Stopping poachers will save the rhino
When 45-year-old Sudan died this week in Kenya, the world lost a rhino but not a species. It’s true that Sudan was the last male white northern rhino on Earth — two females remain. But the northern white is a subspecies, not a full species, and it had already been functionally extinct for at least a decade.
The rest of the rhino species, however, if given safe havens and adequate numbers of breeding individuals, can rebound. Unlike the northern white rhino, the southern white rhino — another subspecies and Sudan’s close kin — is a conservation success story: in the early 1900s, there were fewer than 200 animals; today there are more than 20,000, primarily in South Africa.
Why are the stories of these two closely related rhino populations so different?
An enormous amount of effort and resources were expended in trying to conserve the northern white rhino. In 1995, the International Rhino Foundation began investing several million dollars in protecting the subspecies.

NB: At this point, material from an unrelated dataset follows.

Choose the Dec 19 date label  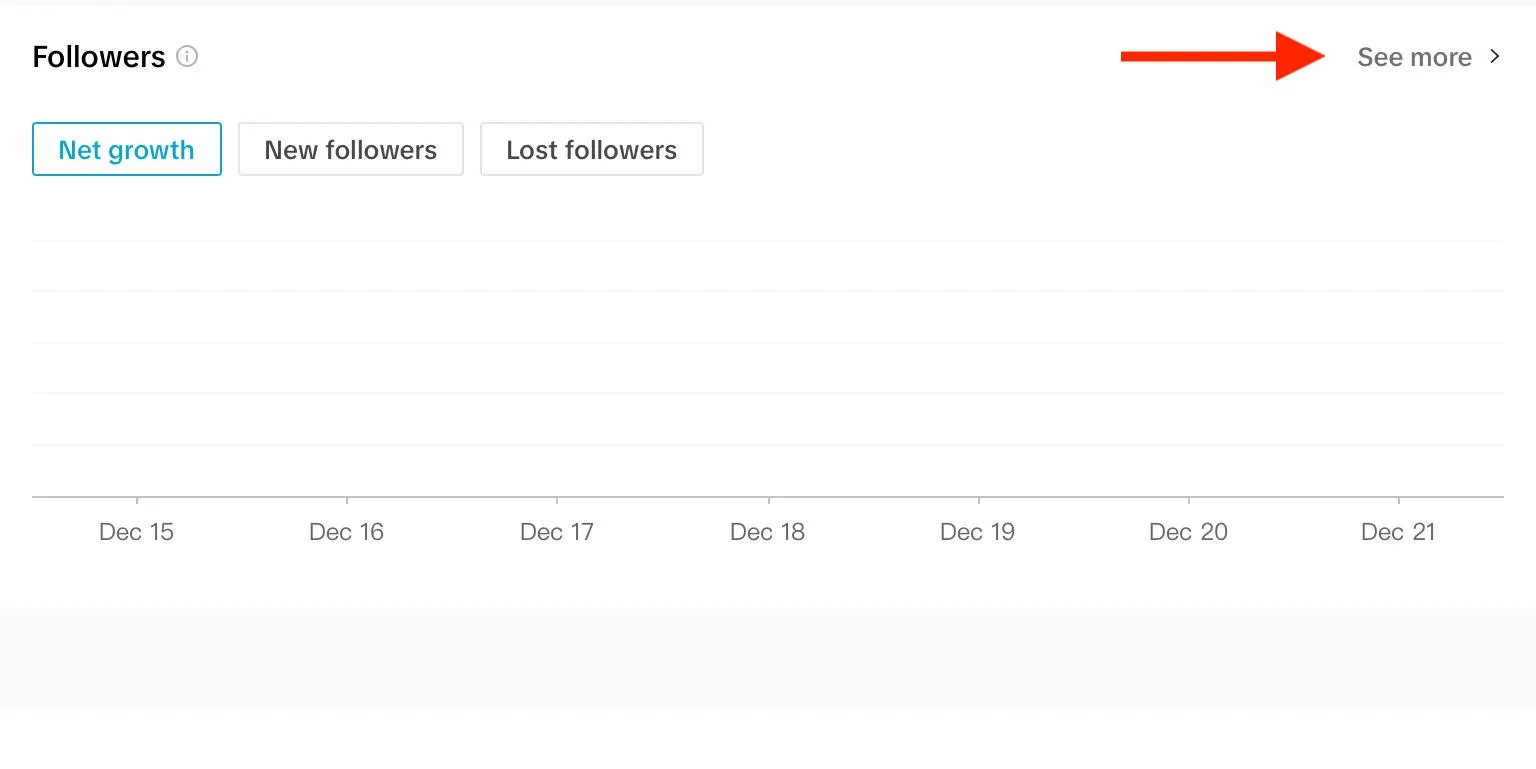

But after more than a decade of intensive engagement in Garamba National Park in Congo, with repeated incursions from the Janjaweed militia — and later the Lord’s Resistance Army — as well as large-scale poaching of rhinos and elephants, eight animals in captivity were all that remained. Each one was geriatric or had reproductive health issues or both. In 2008, the world’s best rhino trackers were unable to confirm the existence of any wild rhinos in Garamba.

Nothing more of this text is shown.